● **EXERCISE MATERIALS**:
▶
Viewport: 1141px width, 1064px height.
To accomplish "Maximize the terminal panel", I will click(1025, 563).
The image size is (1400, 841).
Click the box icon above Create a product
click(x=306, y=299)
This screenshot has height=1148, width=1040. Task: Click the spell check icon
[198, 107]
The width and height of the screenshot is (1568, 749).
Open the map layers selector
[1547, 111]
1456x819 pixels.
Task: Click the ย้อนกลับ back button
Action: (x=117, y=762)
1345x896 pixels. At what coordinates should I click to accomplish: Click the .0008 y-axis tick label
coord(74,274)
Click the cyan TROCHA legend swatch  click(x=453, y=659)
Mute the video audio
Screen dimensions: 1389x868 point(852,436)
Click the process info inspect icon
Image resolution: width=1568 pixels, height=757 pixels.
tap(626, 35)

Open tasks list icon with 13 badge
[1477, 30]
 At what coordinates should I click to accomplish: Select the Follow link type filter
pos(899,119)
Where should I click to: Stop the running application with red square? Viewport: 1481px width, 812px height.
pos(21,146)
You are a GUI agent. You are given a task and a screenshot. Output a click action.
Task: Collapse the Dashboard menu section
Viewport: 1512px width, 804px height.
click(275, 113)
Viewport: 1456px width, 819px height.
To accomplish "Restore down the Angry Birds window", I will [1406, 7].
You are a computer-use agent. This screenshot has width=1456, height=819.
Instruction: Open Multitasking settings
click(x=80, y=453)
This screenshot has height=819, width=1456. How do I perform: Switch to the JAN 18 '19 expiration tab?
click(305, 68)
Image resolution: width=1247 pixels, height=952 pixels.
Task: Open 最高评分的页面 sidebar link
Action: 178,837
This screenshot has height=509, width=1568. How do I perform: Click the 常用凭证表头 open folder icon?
◀
● **BRIEF**:
Both ends count here. Reproduce exactly the lines from the one containing "This screenshot has height=819, width=1456." through the end of the listing.

● **RESPONSE TO THIS EXERCISE**:
This screenshot has height=819, width=1456. How do I perform: Switch to the JAN 18 '19 expiration tab?
click(305, 68)
Image resolution: width=1247 pixels, height=952 pixels.
Task: Open 最高评分的页面 sidebar link
Action: 178,837
This screenshot has height=509, width=1568. How do I perform: Click the 常用凭证表头 open folder icon?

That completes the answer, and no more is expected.